• **Work item**
Reproduce each record in the listing below exactly as written.

++++++++

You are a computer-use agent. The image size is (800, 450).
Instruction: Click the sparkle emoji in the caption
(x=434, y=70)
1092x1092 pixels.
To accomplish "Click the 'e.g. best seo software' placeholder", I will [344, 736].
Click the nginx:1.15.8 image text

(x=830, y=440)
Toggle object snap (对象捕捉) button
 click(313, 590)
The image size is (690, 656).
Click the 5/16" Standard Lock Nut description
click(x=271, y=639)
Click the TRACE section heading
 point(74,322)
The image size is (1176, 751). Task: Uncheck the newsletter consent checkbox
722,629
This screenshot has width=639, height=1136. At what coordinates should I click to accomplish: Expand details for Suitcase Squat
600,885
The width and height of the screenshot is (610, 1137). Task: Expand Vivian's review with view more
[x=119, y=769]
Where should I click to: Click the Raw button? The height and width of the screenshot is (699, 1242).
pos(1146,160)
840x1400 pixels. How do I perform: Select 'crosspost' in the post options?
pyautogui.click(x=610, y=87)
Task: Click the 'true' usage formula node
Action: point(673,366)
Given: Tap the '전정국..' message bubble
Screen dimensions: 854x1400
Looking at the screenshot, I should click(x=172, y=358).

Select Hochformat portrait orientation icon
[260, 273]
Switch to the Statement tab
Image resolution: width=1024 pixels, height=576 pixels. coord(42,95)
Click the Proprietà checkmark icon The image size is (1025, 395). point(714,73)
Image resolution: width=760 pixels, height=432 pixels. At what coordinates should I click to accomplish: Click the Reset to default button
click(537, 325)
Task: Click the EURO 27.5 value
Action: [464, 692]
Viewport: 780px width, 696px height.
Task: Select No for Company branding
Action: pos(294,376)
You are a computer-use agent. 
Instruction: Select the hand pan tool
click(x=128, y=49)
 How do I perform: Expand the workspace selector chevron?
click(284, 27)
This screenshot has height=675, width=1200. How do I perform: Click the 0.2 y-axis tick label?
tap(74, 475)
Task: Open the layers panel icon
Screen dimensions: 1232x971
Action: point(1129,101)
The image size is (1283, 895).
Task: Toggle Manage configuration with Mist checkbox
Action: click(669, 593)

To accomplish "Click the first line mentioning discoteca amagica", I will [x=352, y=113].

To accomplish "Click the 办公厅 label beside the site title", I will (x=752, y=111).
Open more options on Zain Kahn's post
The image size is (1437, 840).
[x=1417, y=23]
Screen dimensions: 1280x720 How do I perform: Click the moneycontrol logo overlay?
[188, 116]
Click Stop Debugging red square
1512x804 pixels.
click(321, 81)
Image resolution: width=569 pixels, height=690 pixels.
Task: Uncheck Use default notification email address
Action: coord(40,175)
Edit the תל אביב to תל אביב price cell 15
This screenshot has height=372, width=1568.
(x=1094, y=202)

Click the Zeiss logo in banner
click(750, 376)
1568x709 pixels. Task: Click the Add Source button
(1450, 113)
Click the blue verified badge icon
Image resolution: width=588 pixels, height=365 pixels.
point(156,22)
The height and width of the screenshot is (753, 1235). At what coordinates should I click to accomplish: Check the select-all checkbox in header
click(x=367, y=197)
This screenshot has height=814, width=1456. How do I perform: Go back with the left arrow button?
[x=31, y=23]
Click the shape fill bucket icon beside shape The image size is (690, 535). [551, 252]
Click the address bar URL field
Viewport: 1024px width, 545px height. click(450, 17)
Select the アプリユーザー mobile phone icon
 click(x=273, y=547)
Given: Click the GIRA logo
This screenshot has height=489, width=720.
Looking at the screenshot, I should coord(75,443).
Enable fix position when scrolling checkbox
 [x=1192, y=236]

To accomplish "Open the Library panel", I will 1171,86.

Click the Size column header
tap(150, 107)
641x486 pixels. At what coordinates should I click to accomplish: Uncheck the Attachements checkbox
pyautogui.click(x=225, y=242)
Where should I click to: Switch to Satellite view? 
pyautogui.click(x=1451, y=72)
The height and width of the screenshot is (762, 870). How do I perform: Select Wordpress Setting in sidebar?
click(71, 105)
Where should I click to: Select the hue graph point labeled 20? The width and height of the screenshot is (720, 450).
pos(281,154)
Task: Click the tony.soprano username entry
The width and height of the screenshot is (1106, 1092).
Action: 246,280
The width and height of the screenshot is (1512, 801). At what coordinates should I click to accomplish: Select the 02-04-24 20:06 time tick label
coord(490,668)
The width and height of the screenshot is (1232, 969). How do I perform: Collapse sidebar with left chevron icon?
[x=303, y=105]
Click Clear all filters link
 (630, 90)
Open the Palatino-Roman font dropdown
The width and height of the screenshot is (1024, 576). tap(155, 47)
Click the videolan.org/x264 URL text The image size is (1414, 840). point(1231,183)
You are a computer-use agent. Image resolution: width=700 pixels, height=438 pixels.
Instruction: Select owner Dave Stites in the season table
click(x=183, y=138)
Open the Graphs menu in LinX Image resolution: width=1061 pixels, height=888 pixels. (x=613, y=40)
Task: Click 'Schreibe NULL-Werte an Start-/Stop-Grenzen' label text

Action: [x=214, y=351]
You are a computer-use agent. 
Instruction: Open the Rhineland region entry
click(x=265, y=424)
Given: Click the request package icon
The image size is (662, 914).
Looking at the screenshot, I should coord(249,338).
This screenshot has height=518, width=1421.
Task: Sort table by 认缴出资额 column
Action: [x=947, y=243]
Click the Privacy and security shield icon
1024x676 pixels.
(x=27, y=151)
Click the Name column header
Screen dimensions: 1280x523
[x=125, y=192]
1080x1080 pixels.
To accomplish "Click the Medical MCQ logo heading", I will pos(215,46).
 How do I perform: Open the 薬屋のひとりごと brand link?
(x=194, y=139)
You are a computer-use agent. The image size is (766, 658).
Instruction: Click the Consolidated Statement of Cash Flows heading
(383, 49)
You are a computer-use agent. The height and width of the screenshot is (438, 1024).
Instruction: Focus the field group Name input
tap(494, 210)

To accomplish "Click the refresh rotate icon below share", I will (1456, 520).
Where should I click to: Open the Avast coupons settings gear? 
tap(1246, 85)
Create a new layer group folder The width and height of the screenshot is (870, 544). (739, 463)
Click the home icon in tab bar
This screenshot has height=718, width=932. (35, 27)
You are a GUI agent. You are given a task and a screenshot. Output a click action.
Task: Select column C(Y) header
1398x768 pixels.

++++++++

• **Result**
You are a computer-use agent. The image size is (800, 450).
Instruction: Click the sparkle emoji in the caption
(x=434, y=70)
1092x1092 pixels.
To accomplish "Click the 'e.g. best seo software' placeholder", I will [344, 736].
Click the nginx:1.15.8 image text

(x=830, y=440)
Toggle object snap (对象捕捉) button
 click(313, 590)
The image size is (690, 656).
Click the 5/16" Standard Lock Nut description
click(x=271, y=639)
Click the TRACE section heading
 point(74,322)
The image size is (1176, 751). Task: Uncheck the newsletter consent checkbox
722,629
This screenshot has width=639, height=1136. At what coordinates should I click to accomplish: Expand details for Suitcase Squat
600,885
The width and height of the screenshot is (610, 1137). Task: Expand Vivian's review with view more
[x=119, y=769]
Where should I click to: Click the Raw button? The height and width of the screenshot is (699, 1242).
pos(1146,160)
840x1400 pixels. How do I perform: Select 'crosspost' in the post options?
pyautogui.click(x=610, y=87)
Task: Click the 'true' usage formula node
Action: point(673,366)
Given: Tap the '전정국..' message bubble
Screen dimensions: 854x1400
Looking at the screenshot, I should click(x=172, y=358).

Select Hochformat portrait orientation icon
[260, 273]
Switch to the Statement tab
Image resolution: width=1024 pixels, height=576 pixels. coord(42,95)
Click the Proprietà checkmark icon The image size is (1025, 395). point(714,73)
Image resolution: width=760 pixels, height=432 pixels. At what coordinates should I click to accomplish: Click the Reset to default button
click(537, 325)
Task: Click the EURO 27.5 value
Action: [464, 692]
Viewport: 780px width, 696px height.
Task: Select No for Company branding
Action: pos(294,376)
You are a computer-use agent. 
Instruction: Select the hand pan tool
click(x=128, y=49)
 How do I perform: Expand the workspace selector chevron?
click(284, 27)
This screenshot has height=675, width=1200. How do I perform: Click the 0.2 y-axis tick label?
tap(74, 475)
Task: Open the layers panel icon
Screen dimensions: 1232x971
Action: point(1129,101)
The image size is (1283, 895).
Task: Toggle Manage configuration with Mist checkbox
Action: click(669, 593)

To accomplish "Click the first line mentioning discoteca amagica", I will [x=352, y=113].

To accomplish "Click the 办公厅 label beside the site title", I will (x=752, y=111).
Open more options on Zain Kahn's post
The image size is (1437, 840).
[x=1417, y=23]
Screen dimensions: 1280x720 How do I perform: Click the moneycontrol logo overlay?
[188, 116]
Click Stop Debugging red square
1512x804 pixels.
click(321, 81)
Image resolution: width=569 pixels, height=690 pixels.
Task: Uncheck Use default notification email address
Action: coord(40,175)
Edit the תל אביב to תל אביב price cell 15
This screenshot has height=372, width=1568.
(x=1094, y=202)

Click the Zeiss logo in banner
click(750, 376)
1568x709 pixels. Task: Click the Add Source button
(1450, 113)
Click the blue verified badge icon
Image resolution: width=588 pixels, height=365 pixels.
point(156,22)
The height and width of the screenshot is (753, 1235). At what coordinates should I click to accomplish: Check the select-all checkbox in header
click(x=367, y=197)
This screenshot has height=814, width=1456. How do I perform: Go back with the left arrow button?
[x=31, y=23]
Click the shape fill bucket icon beside shape The image size is (690, 535). [551, 252]
Click the address bar URL field
Viewport: 1024px width, 545px height. click(450, 17)
Select the アプリユーザー mobile phone icon
 click(x=273, y=547)
Given: Click the GIRA logo
This screenshot has height=489, width=720.
Looking at the screenshot, I should coord(75,443).
Enable fix position when scrolling checkbox
 [x=1192, y=236]

To accomplish "Open the Library panel", I will 1171,86.

Click the Size column header
tap(150, 107)
641x486 pixels. At what coordinates should I click to accomplish: Uncheck the Attachements checkbox
pyautogui.click(x=225, y=242)
Where should I click to: Switch to Satellite view? 
pyautogui.click(x=1451, y=72)
The height and width of the screenshot is (762, 870). How do I perform: Select Wordpress Setting in sidebar?
click(71, 105)
Where should I click to: Select the hue graph point labeled 20? The width and height of the screenshot is (720, 450).
pos(281,154)
Task: Click the tony.soprano username entry
The width and height of the screenshot is (1106, 1092).
Action: 246,280
The width and height of the screenshot is (1512, 801). At what coordinates should I click to accomplish: Select the 02-04-24 20:06 time tick label
coord(490,668)
The width and height of the screenshot is (1232, 969). How do I perform: Collapse sidebar with left chevron icon?
[x=303, y=105]
Click Clear all filters link
 (630, 90)
Open the Palatino-Roman font dropdown
The width and height of the screenshot is (1024, 576). tap(155, 47)
Click the videolan.org/x264 URL text The image size is (1414, 840). point(1231,183)
You are a computer-use agent. Image resolution: width=700 pixels, height=438 pixels.
Instruction: Select owner Dave Stites in the season table
click(x=183, y=138)
Open the Graphs menu in LinX Image resolution: width=1061 pixels, height=888 pixels. (x=613, y=40)
Task: Click 'Schreibe NULL-Werte an Start-/Stop-Grenzen' label text

Action: [x=214, y=351]
You are a computer-use agent. 
Instruction: Open the Rhineland region entry
click(x=265, y=424)
Given: Click the request package icon
The image size is (662, 914).
Looking at the screenshot, I should coord(249,338).
This screenshot has height=518, width=1421.
Task: Sort table by 认缴出资额 column
Action: [x=947, y=243]
Click the Privacy and security shield icon
1024x676 pixels.
(x=27, y=151)
Click the Name column header
Screen dimensions: 1280x523
[x=125, y=192]
1080x1080 pixels.
To accomplish "Click the Medical MCQ logo heading", I will pos(215,46).
 How do I perform: Open the 薬屋のひとりごと brand link?
(x=194, y=139)
You are a computer-use agent. The image size is (766, 658).
Instruction: Click the Consolidated Statement of Cash Flows heading
(383, 49)
You are a computer-use agent. The height and width of the screenshot is (438, 1024).
Instruction: Focus the field group Name input
tap(494, 210)

To accomplish "Click the refresh rotate icon below share", I will (1456, 520).
Where should I click to: Open the Avast coupons settings gear? 
tap(1246, 85)
Create a new layer group folder The width and height of the screenshot is (870, 544). (739, 463)
Click the home icon in tab bar
This screenshot has height=718, width=932. (35, 27)
You are a GUI agent. You are given a task and a screenshot. Output a click action.
Task: Select column C(Y) header
1398x768 pixels.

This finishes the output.